Alais permaneció todavía un rato asomada a la ventana contemplando el resplandor de las estrellas, mientras los alocados latidos de su corazón iban calmándose. Se repitió mentalmente las últimas palabras del muchacho y recordó la timidez, la inseguridad con la que las había pronunciado. Alais se sonrió en la oscuridad. Para una persona como ella, acostumbrada desde pequeña a observar a la gente, aquel tono resultaba de lo más revelador, y todo porque apenas la había rozado. Y, pensándolo bien, resultaba de lo más sorprendente, se dijo recordando su beso.
Todavía sonreía cuando se retiró de la ventana y volvió a la cama. No tardó en quedar profundamente dormida y así pudo reponerse de aquella noche tan singular.
Al día siguiente se produjo un breve compás de espera. Senzio estaba cubierta por una bruma que parecía humo. El tesorero mayor intentó imponer orden en palacio, pero el jefe de la guardia declaró que no estaba dispuesto a aceptar su autoridad. Se pasaron el día gritándose uno a otro. Cuando por fin se le ocurrió a alguien bajar a recoger el cuerpo de la asesina, descubrieron que ya se lo habían llevado. Nadie sabía adónde había ido a parar ni quién había ordenado levantar el cadáver.
Los trabajos se interrumpieron en toda la ciudad. La población se echó a la calle, ansiosa de noticias y temblando de miedo. En cada esquina se oía un rumor distinto. Según algunos, Rinaldo, el hermano del último duque de Senzio, había regresado a la ciudad dispuesto a instalarse en palacio. A mediodía había ya cien versiones distintas de la historia, pero todos seguían sin saber nada de cierto.
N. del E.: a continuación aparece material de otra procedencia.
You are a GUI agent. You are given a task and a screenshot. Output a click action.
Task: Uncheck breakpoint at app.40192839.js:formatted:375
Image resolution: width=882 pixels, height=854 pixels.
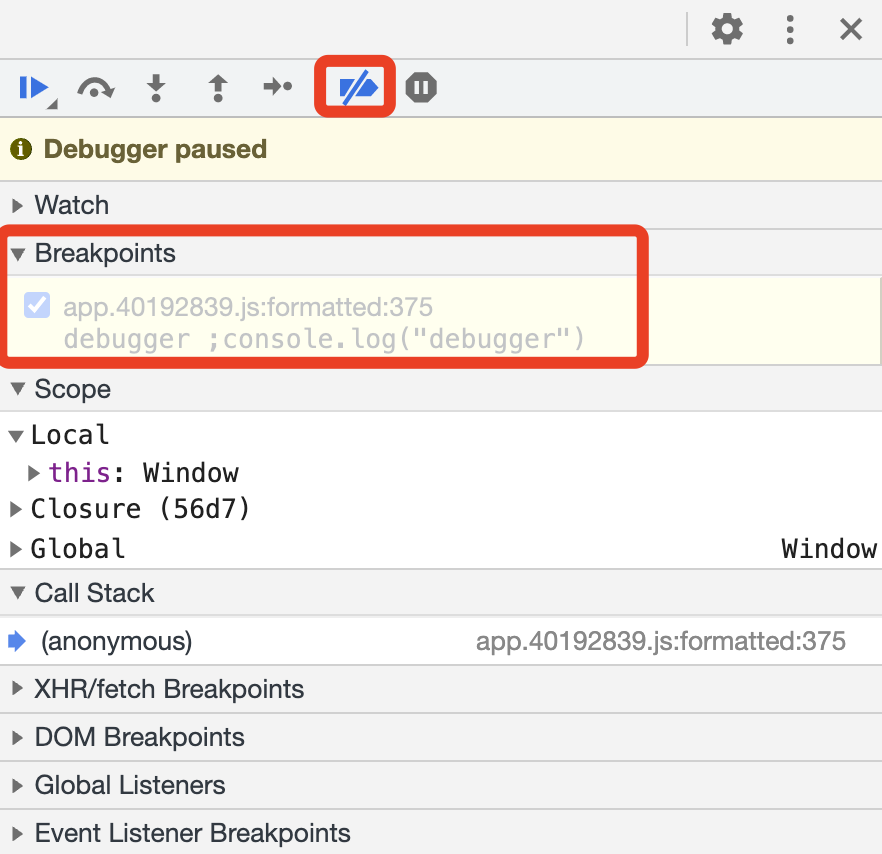[37, 305]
Cuando cayó la noche, el nerviosismo fue en aumento. Las calles permanecieron abarrotadas de gente hasta la madrugada. Parecía que nadie tuviera ganas de dormir. La noche era clara y hermosa y las dos lunas cruzaban el cielo sin nubes. La muchedumbre se agolpaba en el establecimiento de Solinghi, deseosa de escuchar a los tres músicos que interpretaban himnos a la libertad y canciones que hablaban del pasado glorioso de Senzio, piezas que habían estado prohibidas desde que Casalia se había apoderado del trono ducal de su padre y había adoptado el título de gobernador siguiendo los consejos de los embajadores de ambos tiranos. Ahora Casalia había muerto. También los dos legados habían perdido la vida. La música procedente del local de Solinghi inundaba la noche estival, se perdía por las callejas y ascendía hasta las estrellas.
Poco antes del alba llegaron noticias seguras. Alberico de Barbadior había cruzado la frontera aquella misma tarde y avanzaba con sus tres ejércitos hacia la capital, arrasando a su paso campos y aldeas. Antes de mediodía también llegaron nuevas
procedentes del norte: la flota de Brandín había levado anclas y se dirigía al sur con viento favorable.
La guerra había comenzado.
Todos los habitantes de Senzio salieron de sus casas, dejaron desiertos los mesones y las calles para abarrotar, con harto retraso, los templos de la Tríada.
Aquella tarde en la sala casi desierta del local de Solinghi, un hombre seguía tocando la flauta de Tregea a un ritmo trepidante, haciendo oír una melodía salvaje y casi olvidada ya.